Because of these issues, there is a need for a method to structure script output in a way that facilitates parsing by scripts and programs. A few solutions have been suggested, and are described below. Some include patches, with varying degrees of testing and compatibility with the current codebase. Some outstanding questions are:

  • Should there be a single, internal representation of script output, from which XML and Normal output formats are derived?
  • Should script authors be able to specify different content for XML and Normal outputs?
  • Should the structured-output method chosen be backwards-compatible with existing scripts? To what degree?

Requirements

  1. Human-readable text output must continue to appear in //script@output[XPath syntax] attributes.
    • This is the same output shown in normal screen output, with newlines and everything. In other words, keep backwards compatibility for tools like Ndiff.
    • It is probably fine for human-readable output to be derived automatically from structured output; that is, for the human-readable output to be essentially a pretty-printed Lua table.
      • Script authors should have a choice of formatting functions to use in generating human-readable output (e.g. tabular, indented, comma-separated, etc.)
      • Script authors may be allowed to specify a Lua function which generates human-readable output from the Lua table
    • It is probably not sufficient to automatically derive structured output from textual human-readable output.
  2. Scripts can't just make up their own new XML elements--it has to be possible to validate XML documents against a predefined DTD as always.
  3. It must be possible to represent
    • Single string outputs
    • Lists
    • Dictionary name-value mappings
    • Some degree of nesting of above elements (Arbitrary nesting is not necessary, though desirable).
  4. It is sufficient if all parts of the output (list elements, dictionary keys and values) are strings. That is, it's not necessary to represent an integer explicitly, for example. It's fine if processing scripts need to know the expected data types of the fields that they process. IP addresses can be represented textually.

To be continued...

Use cases

End user

User wants to count how many times the http-title script had output containing "Linksys".

User wants to find all hosts that have ssh-hostkey output, and save a report to a text file where each line contains an IP address and an MD5 host key fingerprint.

User wants to make a copy of an XML output file, but remove output from any *-ls scripts.

User wants to find what hosts and ports have services with expired SSL certificates (the "Not valid after" key of ssl-cert).


User wants a mapping of which accounts are registered with the Messenger service on what machines (One of the Names from nbtstat).

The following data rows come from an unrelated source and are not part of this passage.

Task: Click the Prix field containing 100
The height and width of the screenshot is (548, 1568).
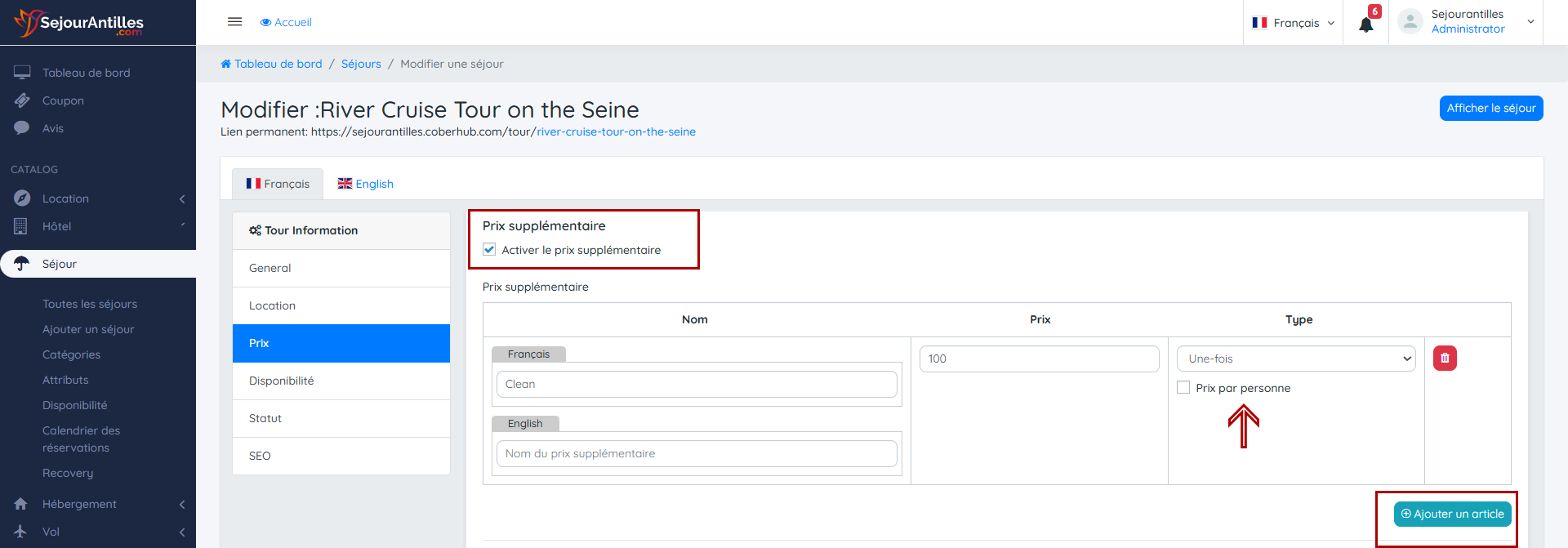Action: (1039, 359)
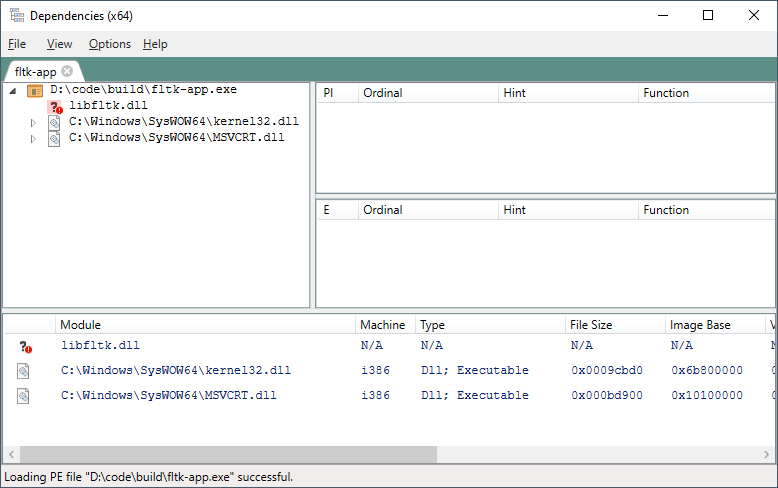Click MSVCRT.dll icon in the module list

(x=23, y=396)
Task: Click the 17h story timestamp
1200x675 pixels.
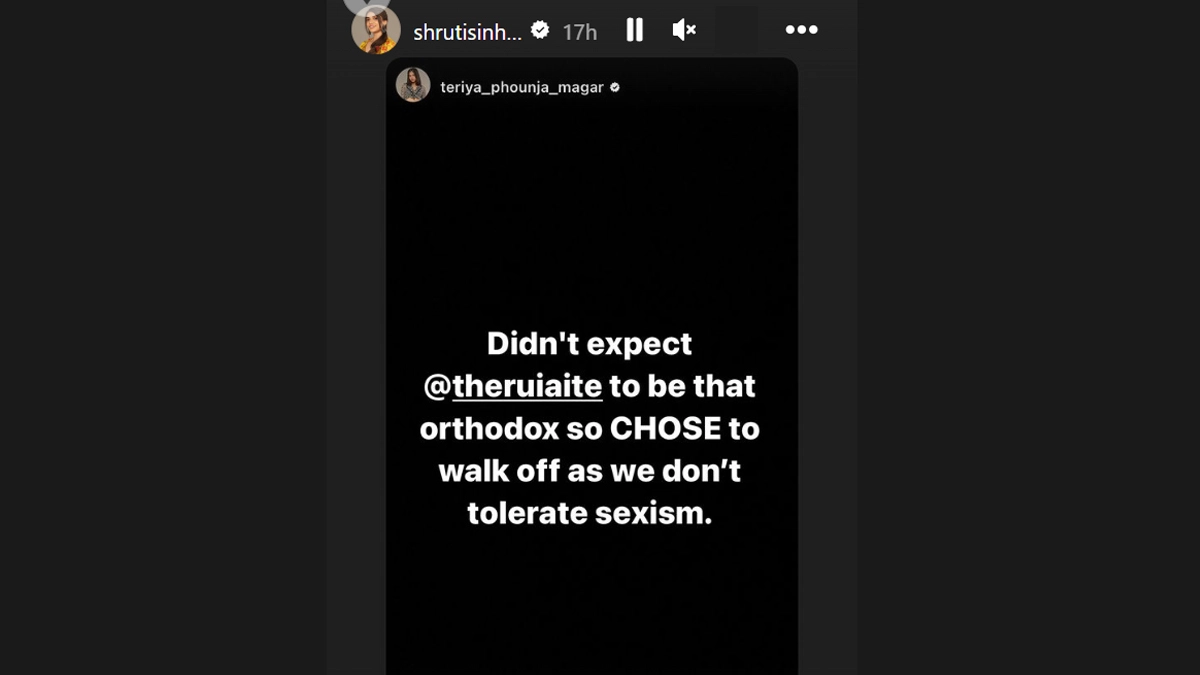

Here is an example of the XML that could be generated for the output of the nbtstat script:

<script name="nbstat" output="...Flags: &lt;unique&gt;&lt;active&gt;&#x0A;">
    <dict>                                               
        <elem key="NetBIOS name">NAS</elem>
        <elem key="NetBIOS user"><unknown></elem>
        <elem key="NetBIOS MAC"><unknown></elem>
    </dict>
    <list name="Names">
        <dict>
            <elem key="name">NAS</elem>
            <elem key="number">20</elem>
            <elem key="flags">
                <list>                                                                       
                    <elem>unique</elem>
                    <elem>active</elem>                                                      
                </list>
            </elem>
        </dict>
        <dict>
            <elem key="name">JDOE</elem>
            <elem key="number">03</elem>
            <elem key="flags">
                <list>
                    <elem>unique</elem>
                    <elem>active</elem>   
                </list> 
            </elem>
        </dict>
    </list>
</script>

The Lua table that is converted into this XML could look something like this:

{
  { NetBIOS_name="NAS", NetBIOS_user="<unknown>", NetBIOS_MAC="<unknown>" },
  Names={
    { name="NAS", number="20", flags={ "unique", "active" } },
    { name="JDOE", number="03", flags={ "unique", "active" } },
  }
}

Xpath to make the selection: //script[@name="nbstat"]/list[@name="Names"]/dict/elem[@key="number"][text()="20"]/../elem[@key="name"]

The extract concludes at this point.